GOAL OF THE EXERCISE: Please quote the Afghanistan news text word for word, starting at "A total of ten" and ending at "in Herat province.".

Latest news and happenings of Afghanistan and region…
The Ministry of Interior (MoI) says a number of criminal networks enter Kabul with the darkly-tinted vehicles from other provinces.
The acting Interior Minister, Masoud Andarabi in the Ministerial Council session emphasized on removing the black tapes from vehicles.
This comes as the Kabul police have recently launched a new serious crackdown on unregistered and black tinted vehicles in the city.
The Interior Minister added that the security forces have inflicted a major blow on Taliban which their leadership lost control over organizing their fighters.
A total of ten militants including a Taliban shadow district chief have been killed in Jawzjan province, local officials said.
The spokesman of Jawzjan governor, Abdul Marouf Qarqin told Reporterly that the Taliban militants stormed the Moradiyan district to capture the building of the district.
Qarqin noted that the clashes continued up to 05:00am in the morning and Taliban fled the area after killing of ten of his fighters and wounding of ten others.
He stated that the Taliban shadow district chief for Qarqin district, Mullah Jora is also among the killed.
He further added that Afghan security forces had no casualties.
The Ministry of Energy & Water has issued a tender for a 40 MW solar project at an unspecified location in Herat province.
Az per the PV magazine report, the project will be developed under the World Bank’s Scaling Solar initiative with the backing of the multilateral lender’s private finance arm the International Finance Corporation (IFC).
The plant will be built on a public-private partnership basis with the selected developer securing the right to develop, finance, construct, own, operate, maintain and transfer the facility, the Afghan government stated in the tender document.

[Stored data entries]
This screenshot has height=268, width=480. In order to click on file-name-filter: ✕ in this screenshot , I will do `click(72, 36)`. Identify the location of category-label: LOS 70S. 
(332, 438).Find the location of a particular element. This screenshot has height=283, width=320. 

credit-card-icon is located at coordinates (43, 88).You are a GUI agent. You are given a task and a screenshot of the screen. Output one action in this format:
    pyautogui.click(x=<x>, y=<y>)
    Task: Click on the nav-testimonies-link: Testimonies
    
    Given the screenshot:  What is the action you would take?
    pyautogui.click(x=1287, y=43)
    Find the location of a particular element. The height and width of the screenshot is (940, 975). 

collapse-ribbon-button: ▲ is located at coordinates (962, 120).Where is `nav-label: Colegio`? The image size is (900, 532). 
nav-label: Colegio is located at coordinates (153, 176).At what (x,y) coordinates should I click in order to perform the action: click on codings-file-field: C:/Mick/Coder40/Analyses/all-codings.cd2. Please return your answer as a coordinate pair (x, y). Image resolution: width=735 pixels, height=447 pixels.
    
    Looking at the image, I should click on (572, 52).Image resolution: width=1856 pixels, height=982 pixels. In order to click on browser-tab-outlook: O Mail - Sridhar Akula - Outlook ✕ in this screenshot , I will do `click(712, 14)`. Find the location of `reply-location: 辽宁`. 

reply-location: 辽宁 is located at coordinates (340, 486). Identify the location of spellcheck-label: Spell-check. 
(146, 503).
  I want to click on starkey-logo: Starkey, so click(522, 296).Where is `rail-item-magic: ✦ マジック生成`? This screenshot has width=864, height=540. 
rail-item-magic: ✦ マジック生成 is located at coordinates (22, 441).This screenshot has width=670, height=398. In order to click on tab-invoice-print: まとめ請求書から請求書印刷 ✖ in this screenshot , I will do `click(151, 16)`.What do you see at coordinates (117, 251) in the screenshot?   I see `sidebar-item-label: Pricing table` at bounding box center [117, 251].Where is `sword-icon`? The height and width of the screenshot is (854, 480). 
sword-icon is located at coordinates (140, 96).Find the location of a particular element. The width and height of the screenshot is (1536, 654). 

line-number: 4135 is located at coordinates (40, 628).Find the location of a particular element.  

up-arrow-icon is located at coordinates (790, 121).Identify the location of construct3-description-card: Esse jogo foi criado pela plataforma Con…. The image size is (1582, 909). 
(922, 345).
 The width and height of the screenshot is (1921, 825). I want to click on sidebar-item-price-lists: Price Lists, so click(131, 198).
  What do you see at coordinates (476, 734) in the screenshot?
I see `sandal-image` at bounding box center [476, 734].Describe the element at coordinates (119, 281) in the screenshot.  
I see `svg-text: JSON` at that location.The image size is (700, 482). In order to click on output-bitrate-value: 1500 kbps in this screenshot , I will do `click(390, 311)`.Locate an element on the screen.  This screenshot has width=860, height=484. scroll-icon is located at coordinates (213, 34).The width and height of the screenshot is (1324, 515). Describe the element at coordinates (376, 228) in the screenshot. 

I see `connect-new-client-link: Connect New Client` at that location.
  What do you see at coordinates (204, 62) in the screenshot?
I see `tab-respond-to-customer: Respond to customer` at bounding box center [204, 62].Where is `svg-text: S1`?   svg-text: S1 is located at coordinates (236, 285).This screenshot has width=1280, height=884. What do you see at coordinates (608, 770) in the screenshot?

EXPECTED ANSWER:
A total of ten militants including a Taliban shadow district chief have been killed in Jawzjan province, local officials said.
The spokesman of Jawzjan governor, Abdul Marouf Qarqin told Reporterly that the Taliban militants stormed the Moradiyan district to capture the building of the district.
Qarqin noted that the clashes continued up to 05:00am in the morning and Taliban fled the area after killing of ten of his fighters and wounding of ten others.
He stated that the Taliban shadow district chief for Qarqin district, Mullah Jora is also among the killed.
He further added that Afghan security forces had no casualties.
The Ministry of Energy & Water has issued a tender for a 40 MW solar project at an unspecified location in Herat province.